The time span for near future science fiction is:
Is there such a thing? If you write about next year and next year rolls around, well then you just wrote an alt universe story.
I like far future -- I want the stars, without having my character die of old age getting there.

Proper subject matter for near future science fiction is:
A rip in the fabric of space allowing travel to a universe other than our own. I dodge that bullet!
The ones you listed seem kind of boring to me. But I have read good stories on those subjects.

Mundane SF
Well, it is ok. Since space technology is moving pretty slow I image you could go out 50 plus years and be writing about mining on asteroids.
I never really understood that, seems to me if we can mine metal in deep space we ought to be able to dig into the mantle and mine that. Well, I would prefer we mess up some rocks in space than the rock we live on. LOL, which is a rock in space.
You could parallel some current crises and apply it to the future. Instead of running out of natural resources on earth we could be running out of said resource in the solar system.
Although I seems like we have been getting an awful lot of stories about our shortsightedness – if you are going to preach to me: at least make it interesting. What am I say, I know it will be interesting.

Write on!

Re: My thoughts

2008-06-25 04:39 (UTC)
by [identity profile] anisosynchronic.livejournal.com
I never really understood that, seems to me if we can mine metal in deep space we ought to be able to dig into the mantle and mine that.

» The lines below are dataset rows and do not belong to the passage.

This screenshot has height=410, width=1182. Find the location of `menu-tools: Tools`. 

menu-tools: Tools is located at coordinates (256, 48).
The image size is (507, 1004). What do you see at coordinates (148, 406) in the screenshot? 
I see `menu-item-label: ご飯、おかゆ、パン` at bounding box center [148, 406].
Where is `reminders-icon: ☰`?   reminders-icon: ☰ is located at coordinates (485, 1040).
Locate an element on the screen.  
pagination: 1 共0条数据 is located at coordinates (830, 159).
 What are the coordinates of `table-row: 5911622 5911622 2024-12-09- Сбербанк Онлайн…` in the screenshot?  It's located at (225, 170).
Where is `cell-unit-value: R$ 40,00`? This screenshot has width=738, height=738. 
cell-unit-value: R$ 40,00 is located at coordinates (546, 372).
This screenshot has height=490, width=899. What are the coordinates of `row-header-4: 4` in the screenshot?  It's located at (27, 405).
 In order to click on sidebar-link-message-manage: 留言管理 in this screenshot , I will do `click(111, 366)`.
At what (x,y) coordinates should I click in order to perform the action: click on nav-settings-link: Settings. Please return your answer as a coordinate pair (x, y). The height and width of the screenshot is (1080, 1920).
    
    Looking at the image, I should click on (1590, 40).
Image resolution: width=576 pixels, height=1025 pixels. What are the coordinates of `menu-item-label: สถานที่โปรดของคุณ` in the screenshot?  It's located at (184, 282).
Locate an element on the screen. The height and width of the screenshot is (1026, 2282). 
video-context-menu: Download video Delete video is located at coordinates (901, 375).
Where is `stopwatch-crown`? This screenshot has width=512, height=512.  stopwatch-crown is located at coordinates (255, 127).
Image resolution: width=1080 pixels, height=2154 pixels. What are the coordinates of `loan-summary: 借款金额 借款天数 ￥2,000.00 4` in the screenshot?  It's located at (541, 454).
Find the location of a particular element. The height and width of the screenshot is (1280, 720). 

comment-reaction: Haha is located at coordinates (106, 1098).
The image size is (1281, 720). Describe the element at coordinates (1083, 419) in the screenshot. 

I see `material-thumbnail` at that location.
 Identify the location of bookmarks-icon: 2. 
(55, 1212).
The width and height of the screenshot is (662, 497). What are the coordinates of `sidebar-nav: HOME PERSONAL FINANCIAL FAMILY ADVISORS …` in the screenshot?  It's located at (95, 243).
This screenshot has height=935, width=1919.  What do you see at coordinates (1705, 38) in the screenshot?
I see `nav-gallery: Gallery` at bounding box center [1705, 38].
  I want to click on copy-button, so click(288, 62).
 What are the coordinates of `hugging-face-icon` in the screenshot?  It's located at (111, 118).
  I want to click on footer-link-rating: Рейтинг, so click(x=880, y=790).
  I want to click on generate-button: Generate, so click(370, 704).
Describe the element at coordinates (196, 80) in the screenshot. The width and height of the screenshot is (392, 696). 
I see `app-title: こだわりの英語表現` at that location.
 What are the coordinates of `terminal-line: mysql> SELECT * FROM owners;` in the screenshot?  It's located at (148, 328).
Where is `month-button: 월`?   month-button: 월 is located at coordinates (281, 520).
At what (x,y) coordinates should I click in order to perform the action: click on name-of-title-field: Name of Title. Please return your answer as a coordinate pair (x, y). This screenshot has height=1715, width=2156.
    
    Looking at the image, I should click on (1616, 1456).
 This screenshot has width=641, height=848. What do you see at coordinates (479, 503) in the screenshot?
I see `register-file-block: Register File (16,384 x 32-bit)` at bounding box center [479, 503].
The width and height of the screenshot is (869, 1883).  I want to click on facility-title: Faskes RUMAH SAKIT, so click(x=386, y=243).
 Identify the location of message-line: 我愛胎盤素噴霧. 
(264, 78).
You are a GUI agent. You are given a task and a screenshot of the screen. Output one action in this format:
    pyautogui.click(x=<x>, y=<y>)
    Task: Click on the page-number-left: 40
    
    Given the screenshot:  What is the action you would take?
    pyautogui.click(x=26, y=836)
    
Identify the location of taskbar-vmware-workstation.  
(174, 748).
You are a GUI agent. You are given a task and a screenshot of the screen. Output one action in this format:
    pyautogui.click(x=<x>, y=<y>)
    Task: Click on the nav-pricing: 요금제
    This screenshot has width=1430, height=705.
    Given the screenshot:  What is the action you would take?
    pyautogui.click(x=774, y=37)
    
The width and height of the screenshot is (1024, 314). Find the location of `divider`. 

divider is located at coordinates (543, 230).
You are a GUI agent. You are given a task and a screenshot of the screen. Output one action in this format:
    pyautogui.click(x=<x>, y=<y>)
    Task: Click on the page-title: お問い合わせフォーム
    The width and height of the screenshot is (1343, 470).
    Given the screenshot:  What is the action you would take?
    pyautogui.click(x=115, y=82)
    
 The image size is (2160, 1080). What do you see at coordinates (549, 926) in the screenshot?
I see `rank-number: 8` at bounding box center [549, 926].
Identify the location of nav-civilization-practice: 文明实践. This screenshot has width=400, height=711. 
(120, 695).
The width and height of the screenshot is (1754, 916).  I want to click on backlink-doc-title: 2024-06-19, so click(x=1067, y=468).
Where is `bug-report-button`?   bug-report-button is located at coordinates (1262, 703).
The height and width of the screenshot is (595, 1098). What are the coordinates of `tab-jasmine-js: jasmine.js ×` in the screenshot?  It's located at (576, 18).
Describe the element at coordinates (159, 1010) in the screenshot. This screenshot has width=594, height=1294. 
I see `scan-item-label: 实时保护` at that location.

Space is a much more benign environment, though, really, there's no rain, sleet, hail, snow, sudden vicious thermal gradients, the solar wind has a lot less mass and force and pressure than Earth's atmosphere at sea level involves moving around, there's no corrosive salt air, no free oxygen looking for atoms an molecules to glom onto and oxidize, etc.

2008-06-26 04:43 (UTC)
by [identity profile] kay-gmd.livejournal.com
I generally think of near future as having tech that is recognizably familiar, and lacking any tech that is not being currently investigated unless the development of such is part of the plot or clearly part of the back story.
i.e., attempting to colonize mars or the moon might be reasonable, but not most likely something out of the solar system unless it was a set up a ship to last as long as possible and hope we hit something kind of thing.